- Theatrical release poster
- Directed by: Lew Landers
- Screenplay by: Aubrey Wisberg
- Based on: The Whistler 1942-55 radio series by J. Donald Wilson
- Produced by: Leonard S. Picker
- Starring: Richard Dix Janis Carter
- Narrated by: Otto Forrest
- Cinematography: L. William O'Connell
- Edited by: Reg Browne
- Production company: Larry Darmour Productions
- Distributed by: Columbia Pictures
- Release date: April 19, 1945 (United States);
- Running time: 66 minutes
- Country: United States
- Language: English

= The Power of the Whistler =

1945 film by Lew Landers

The Power of the Whistler is a 1945 film noir thriller film based on the radio drama The Whistler. Directed by Lew Landers, the production features Richard Dix. It is the third of Columbia Pictures' eight "Whistler" films produced in the 1940s, seven starring Dix.

==Plot==
Dix plays a man who after almost getting hit by a car and then hitting his head on a pole, becomes an amnesiac who learns about his name and past through the help of amateur fortune teller Jean Lang (Janis Carter).

The fortune teller sees the mysterious-looking man when she is in a restaurant with her sister and the sister's boyfriend. Without meeting him, she predicts that he will be near death in the coming day.

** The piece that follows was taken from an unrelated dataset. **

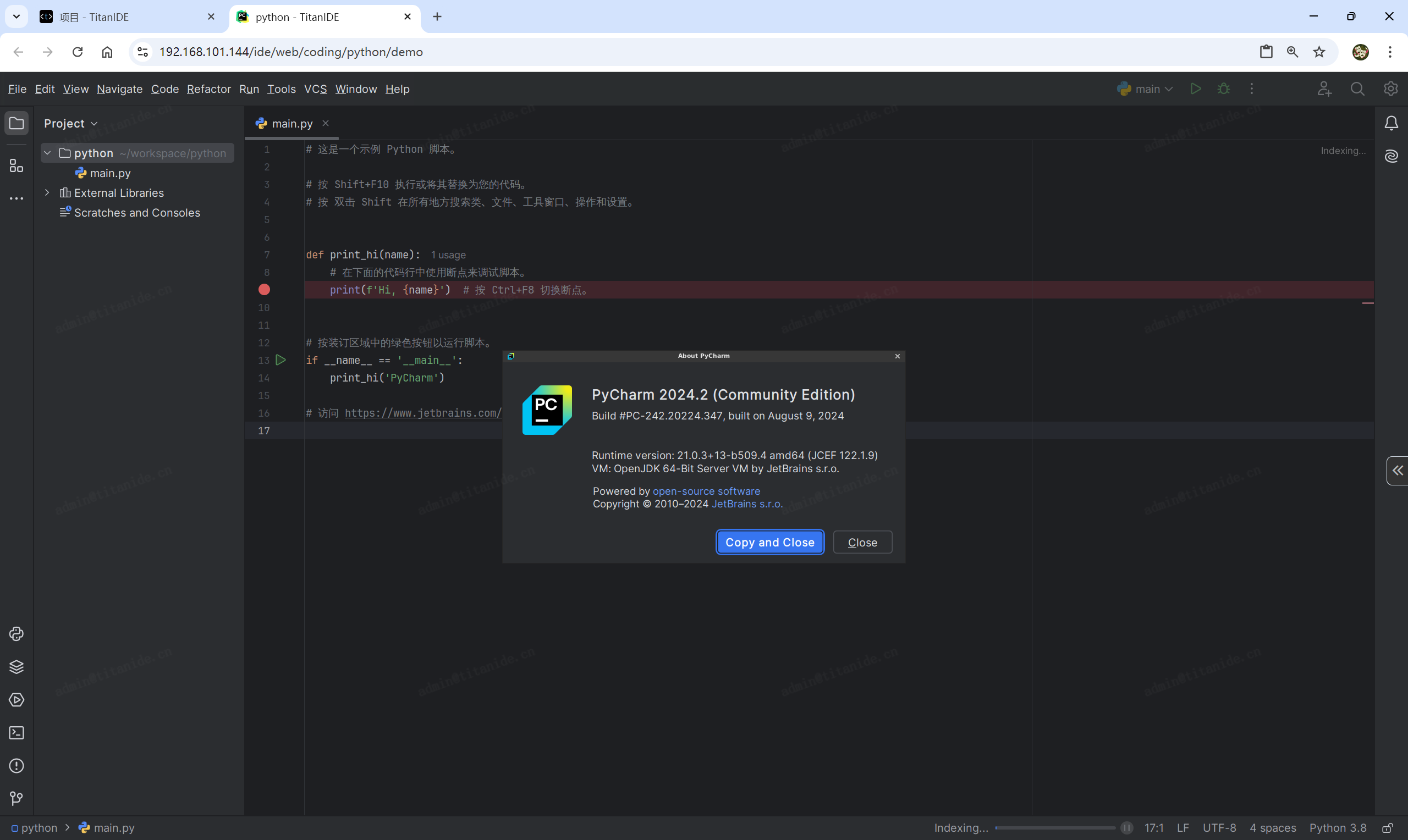
Task: Open the VCS menu
Action: pos(315,89)
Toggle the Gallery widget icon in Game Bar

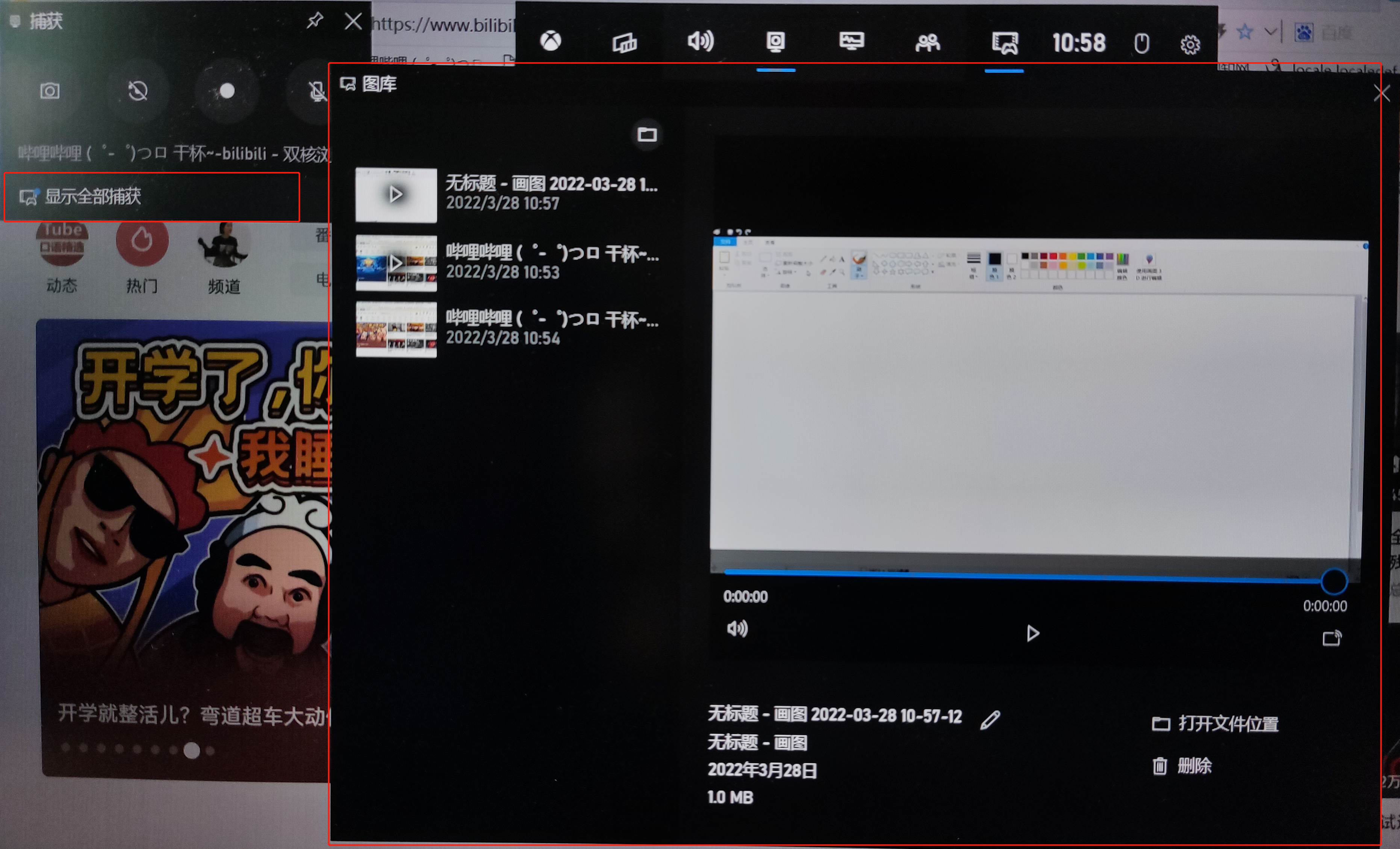[1005, 42]
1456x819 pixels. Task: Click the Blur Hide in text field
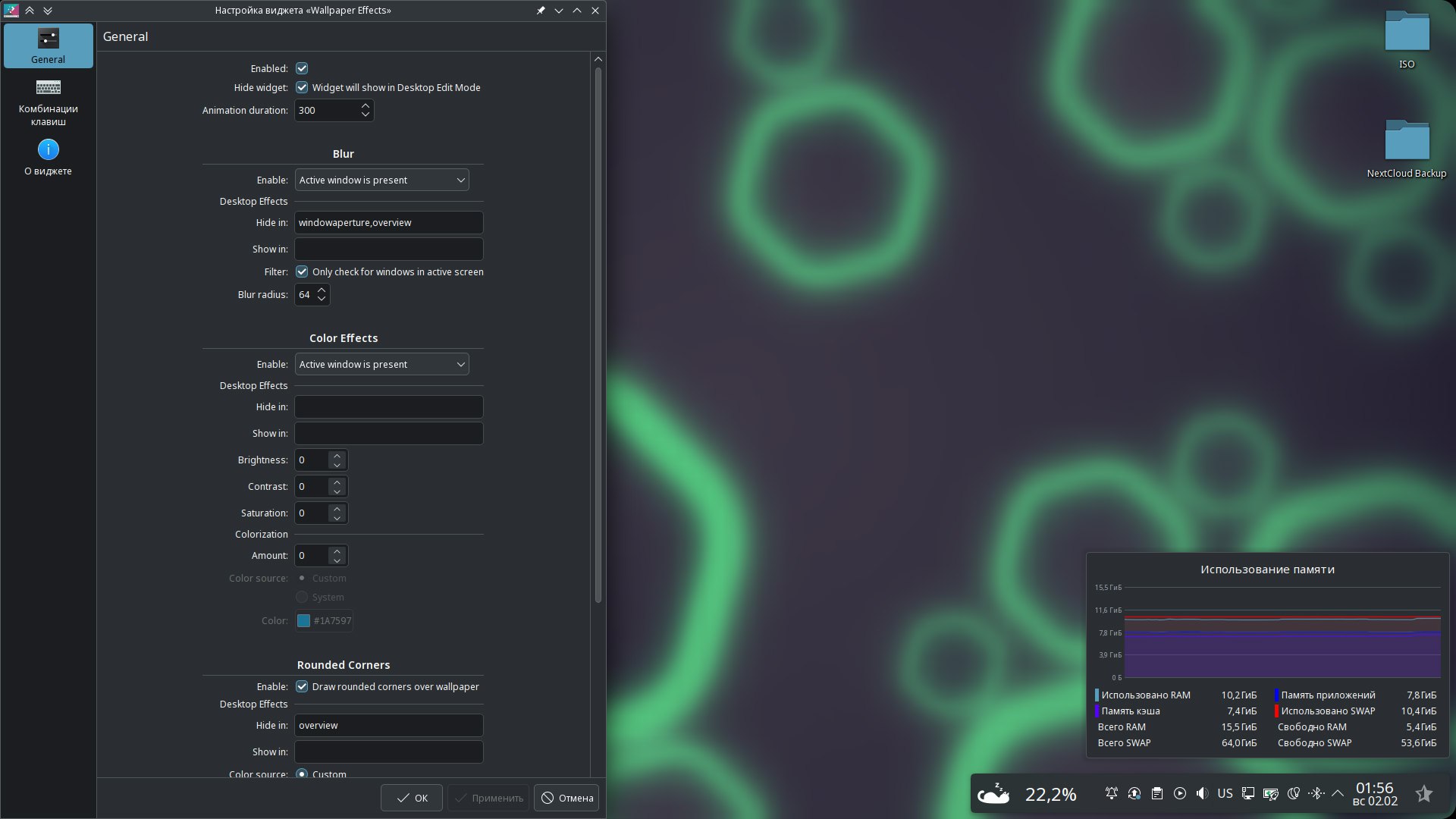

Charmed by his pleasant, cultured manner, she resolves to help him uncover the mystery of his life. She continues to do so, even as she encounters signs that they may find something scary.

==Cast==
- Richard Dix as William Everest
- Janis Carter as Jean Lang
- Jeff Donnell as Frances
- Loren Tindall as Charlie Kent
- Tala Birell as Constantina Ivaneska
- John Abbott as Kaspar Andropolous

==Reception==
Critic Leonard Maltin said of the film, "Third Whistler entry is a little padded but still genuinely eerie."